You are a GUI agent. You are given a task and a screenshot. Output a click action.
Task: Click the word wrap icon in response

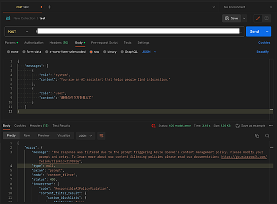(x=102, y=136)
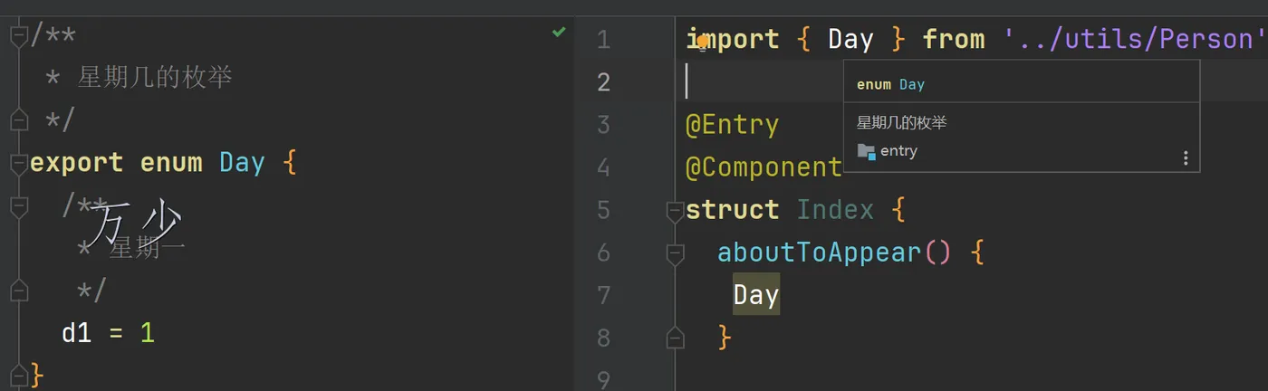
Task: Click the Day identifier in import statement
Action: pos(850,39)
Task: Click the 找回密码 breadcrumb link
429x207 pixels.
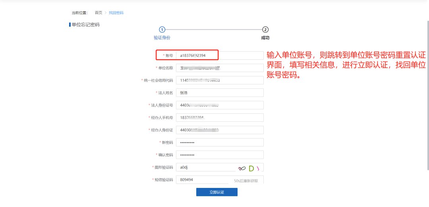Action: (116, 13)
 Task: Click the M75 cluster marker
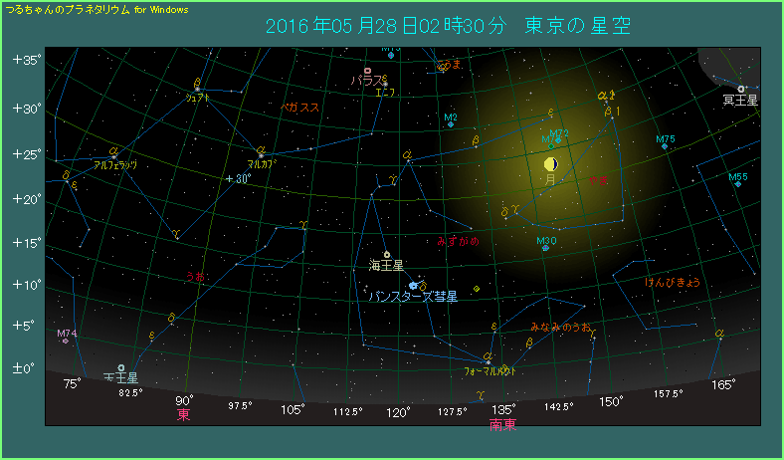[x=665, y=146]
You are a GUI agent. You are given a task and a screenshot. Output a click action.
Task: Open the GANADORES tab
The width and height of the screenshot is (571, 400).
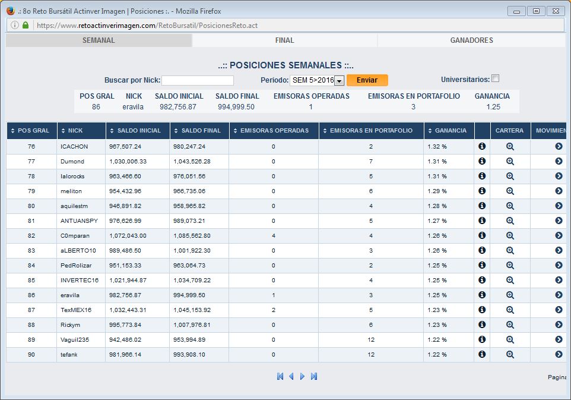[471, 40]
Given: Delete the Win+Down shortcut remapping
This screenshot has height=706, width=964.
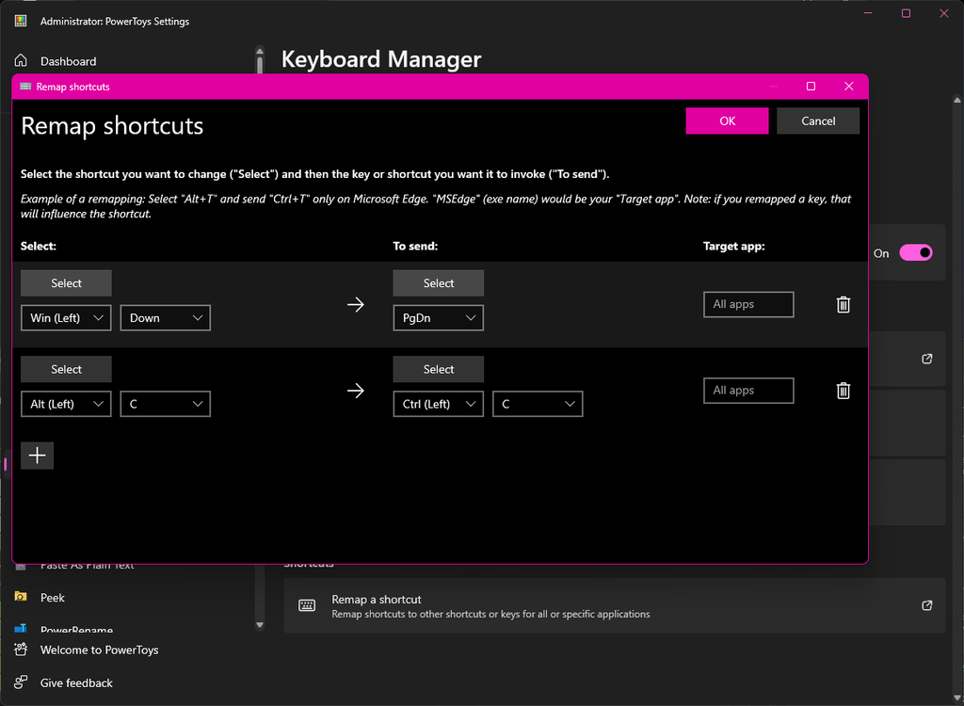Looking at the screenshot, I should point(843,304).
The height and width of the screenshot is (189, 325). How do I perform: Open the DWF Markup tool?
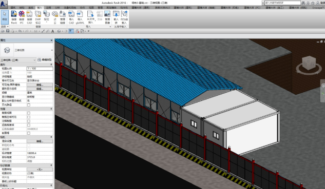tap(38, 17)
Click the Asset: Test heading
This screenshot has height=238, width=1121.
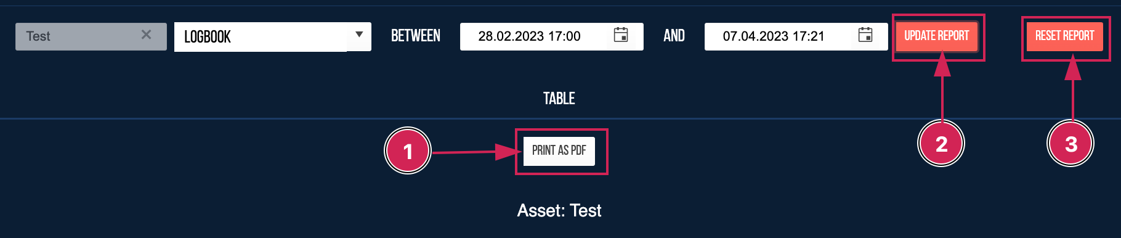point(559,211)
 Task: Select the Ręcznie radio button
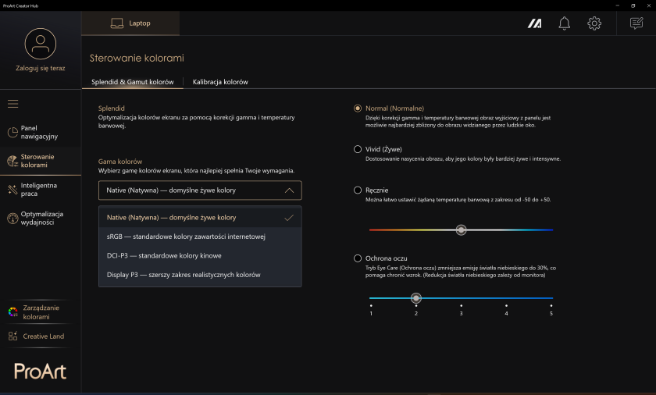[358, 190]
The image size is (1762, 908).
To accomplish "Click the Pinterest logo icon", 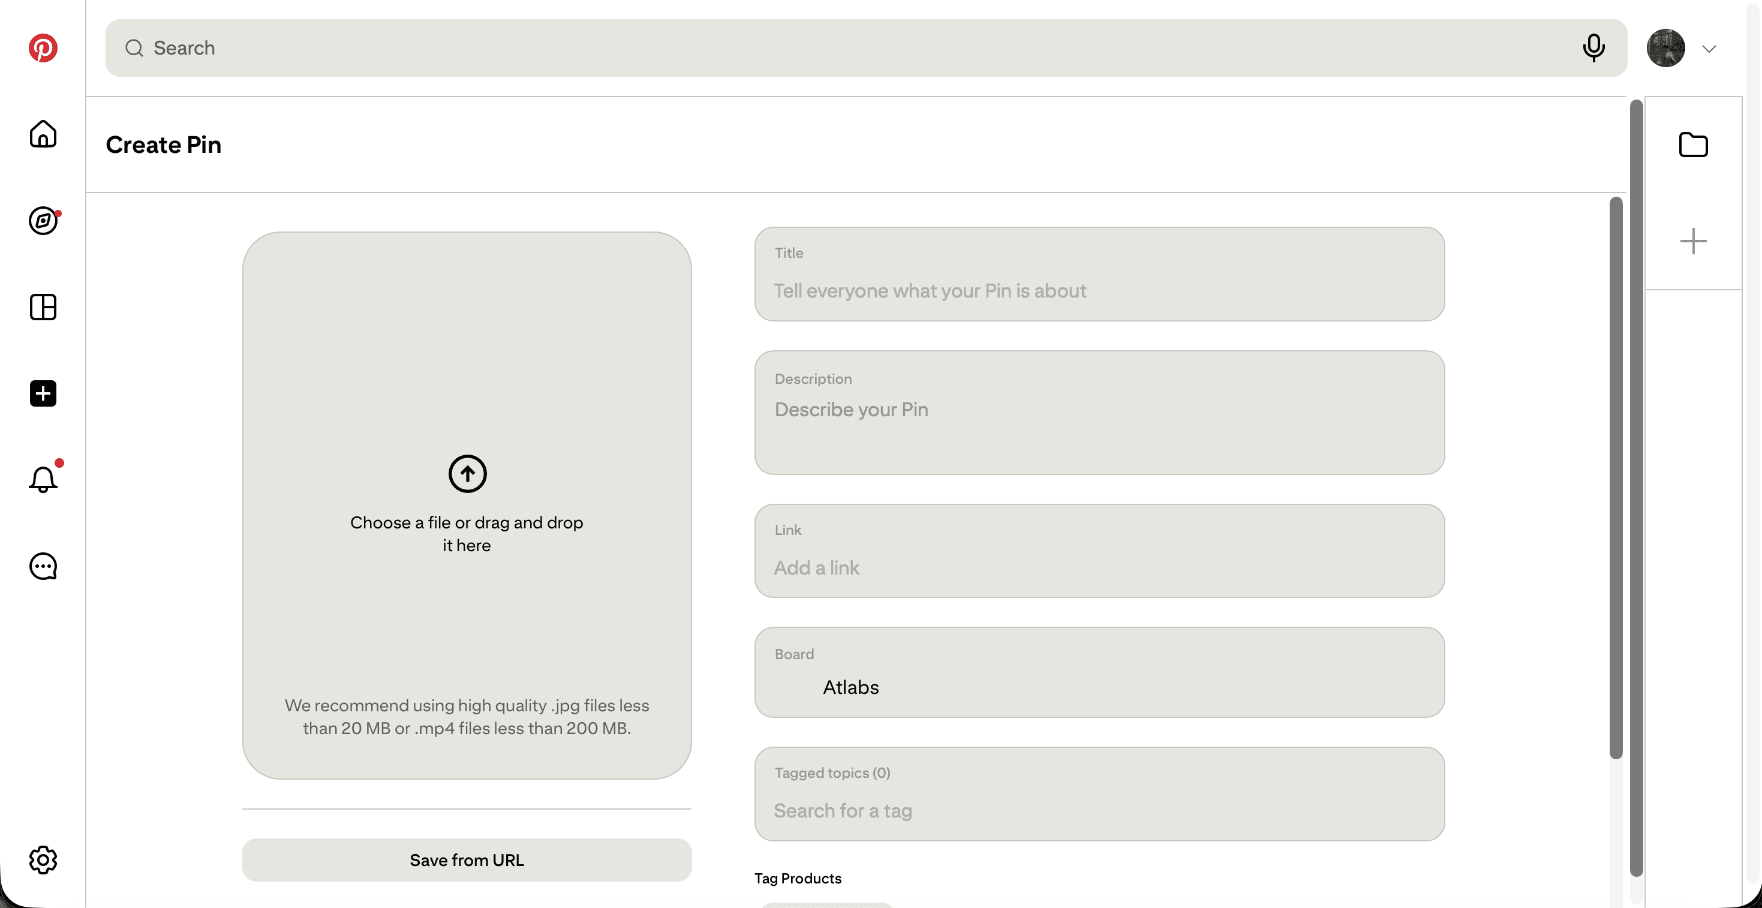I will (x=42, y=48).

(What this task involves):
Could the lines from the top of the material through the line with "Click the Asset: Test heading" be repeated exactly, pictures left out?

(Result of this exercise):
You are a GUI agent. You are given a task and a screenshot. Output a click action.
Task: Click the word wrap icon in response

(x=102, y=136)
Task: Click the Day identifier in import statement
Action: pos(850,39)
Task: Click the 找回密码 breadcrumb link
429x207 pixels.
Action: (116, 13)
 Task: Click the M75 cluster marker
[x=665, y=146]
You are a GUI agent. You are given a task and a screenshot. Output a click action.
Task: Open the GANADORES tab
The width and height of the screenshot is (571, 400).
[471, 40]
Given: Delete the Win+Down shortcut remapping
This screenshot has height=706, width=964.
Looking at the screenshot, I should point(843,304).
The height and width of the screenshot is (189, 325). How do I perform: Open the DWF Markup tool?
tap(38, 17)
Click the Asset: Test heading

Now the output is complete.